Nesse primeiro email, enviado com data de 29 de agosto de 2016, também explicava que sua mãe, de 49 anos e origem espanhola, não os deixava ir à escola, que só o irmão mais velho dos três, que agora é maior de idade e vive na Suíça com o pai biológico, esteve na escola quando chegaram à Espanha, mas só havia estudado em 2009 e abandonou os estudos. Os dois irmãos viviam tão isolados da sociedade que nem sequer falavam espanhol e se comunicavam em inglês.

Também relatava que nunca tinham recebido assistência à saúde de nenhum tipo e nunca tinham ido ao médico, nem quando ficaram doentes. Mas especificava que se lembrava de uma única vez ter ido ao posto médico de Almoradí (Alicante), por uma indisposição estomacal.

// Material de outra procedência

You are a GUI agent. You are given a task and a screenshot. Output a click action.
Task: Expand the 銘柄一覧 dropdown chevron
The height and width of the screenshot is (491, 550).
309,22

Sem acesso a telefone nem Internet

Além disso, afirmava que lhes era totalmente proibido o acesso à Internet e a qualquer tipo de tecnologia, e que também não podiam usar o telefone. Segundo a denúncia, uma vez sua mãe quebrou seu celular porque ameaçou chamar a polícia. A menor relatava que só iam à rua alguns poucos minutos por dia para sair com os animais de estimação ou para comprar algo rápido em um supermercado próximo, mas tudo isso sob um estrito controle telefônico por parte da mãe.

Os irmãos, um menino de 15 anos e uma adolescente de 17, não podiam nem ir à escola ou ao médico

Afirmou ainda que a mãe os ameaçava, insultava e até os agredia de forma contínua, chegando a dar, sobretudo nela, “autênticas surras”, nas quais a golpeava com as mãos, contra a parede ou os móveis, e lhe atirava peças de louça ou qualquer objeto que tivesse em mãos no momento. A adolescente acrescentou que não se atrevera a pedir ajuda até agora porque, desde pequena, esteve sob contínuas ameaças de morte, já que lhe haviam chegado a dizer em várias ocasiões que os matariam se falassem com a polícia e que, além disso, eles iriam violá-los e matá-los, ideia com a qual cresceram durante todo esse tempo, segundo o relato da jovem.

Em seu email, dizia que começou a sofrer essa situação já na Suíça, desde os três ou quatro anos, e que isso prosseguira ao se mudarem para a Espanha.

Cumplicidade do parceiro da mãe

A menor sustenta que o atual companheiro da mãe, um homem também suíço, de 30 anos, conhecia todos esses fatos e nada fazia a respeito. A família mudava a cada oito ou nove meses de domicílio e tinha chegado a viver em sete anos em seis casas diferentes, em localidades como Catral, Arenales del Sol, La Marina de Elche e Rojales, todas na província de Alicante.

Foi de La Marina de Elche que a menor enviou pela primeira vez uma série de correios eletrônicos a diferentes organizações explicando sua situação e pedindo ajuda, mas, depois que voltaram a mudar para Catral, em setembro, perderam sua pista, já que ela não soube especificar à fundação ANAR (que, segundo diz a menor, foi a única que respondeu às suas mensagens pedindo ajuda) os dados exatos de sua nova localização.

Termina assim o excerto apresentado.